Investors don’t believe the Fed
At last week’s meeting, the Fed decided to hit the pause button, skipping a hike for the first time since March 2022. However, it was more than clear that this was not the end of the tightening crusade, rather than a small break to evaluate incoming data and how prior increases may have affected the world’s largest economy. After all, the updated ‘dot plot’ pointed to 50bps worth of additional rate hikes later this year before the end credits roll.
Having said that though, market participants remained unconvinced that this could be the case, continuing to price in only one more quarter-point hike and a series of rate cuts through next year, despite Fed Chair Powell saying at the press conference that any rate cuts are “a couple of years out.”
Powell gets a second chance to pass the message
This week, Chair Powell will have another opportunity to convince the financial community about the Committee’s intentions, on Wednesday and Thursday, when he is testifying before Congress. With the PMIs suggesting easing price pressures, the CPI slowing faster than expected, and wage growth softening as well, it may be hard for the Fed Chief to find convincing arguments regarding the need for two additional rate hikes. After all, the full effect of the prior increases is not fully felt by the economy yet.
A relatively reasonable argument may be that, despite also sliding notably, inflation expectations suggest that in a year’s time, inflation will still be above the Fed’s 2% target. The University of Michigan is calculating a 3.3% y/y rate for next June, while the New York Fed model is pointing to a higher 3.76% rate. So, taking these rates as a given, it may be unwise for the Fed to start cutting rates massively next year.
Dollar could gain, but bullish reversal still premature
So, if Powell highlights the need for higher-for-longer rates because there is still a long way to go before the job is done, the dollar could gain and equities could correct lower.

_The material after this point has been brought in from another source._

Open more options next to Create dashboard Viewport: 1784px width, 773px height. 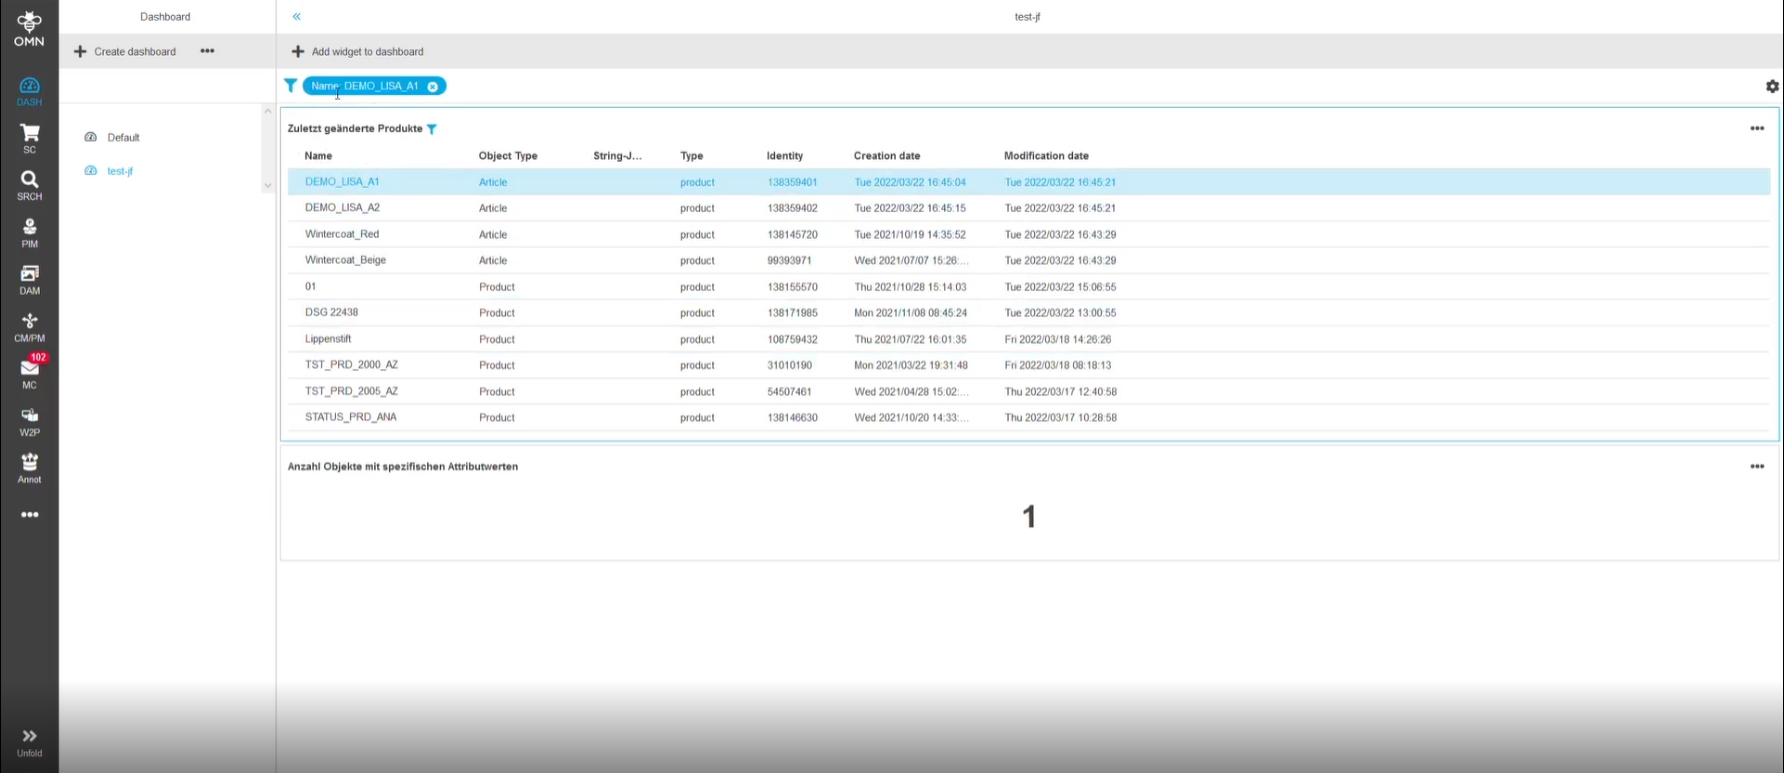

Nevertheless, with inflation expectations not being an accurate forecasting tool, but rather a comparison tool and a moving untouchable target, calling for a bullish trend in the dollar would still be premature.
Incoming data pointing to further cooling of price pressures could translate into further declines in inflation expectations and perhaps allow market participants to maintain their rate-cut bets for early next year. Currently, conditional upon a July or September hike, they even see more than 50bps worth of reductions by next May.
With the BoE expected to deliver 140bps worth of additional rate hikes, Fed cut bets are likely to keep pound/dollar in an uptrend for a while longer, especially if UK policymakers adopt a more aggressive stance when they meet on Thursday.
Pound/dollar uptrend may be destined to continue
Just last Thursday, Cable emerged above the 1.2670 barrier, which offered resistance on May 10 this year and back on May 27, 2022, confirming a higher high on the daily chart and signaling the continuation of the prevailing medium-term uptrend.
The pair is currently in a sliding mode, but even if it continues for a while longer due to Powell appearing in his hawkish suit, the bulls could recharge from above the key 1.2340 zone and push the pair up again. A potential catalyst for the rebound may be a hawkish BoE on Thursday. The rebound could take the price back above 1.2670 and perhaps aim for the 1.2975 zone, which acted as key support between March and April 2022.
Now, if pound/dollar falls below 1.2340, it will enter its flat zone and thus, the outlook may be considered neutral. For the picture to turn bearish, a break below 1.1795 may be required. Such a dip could initially target the 1.1650 level, the break of which could see scope for declines towards the low of November 9 at 1.1335.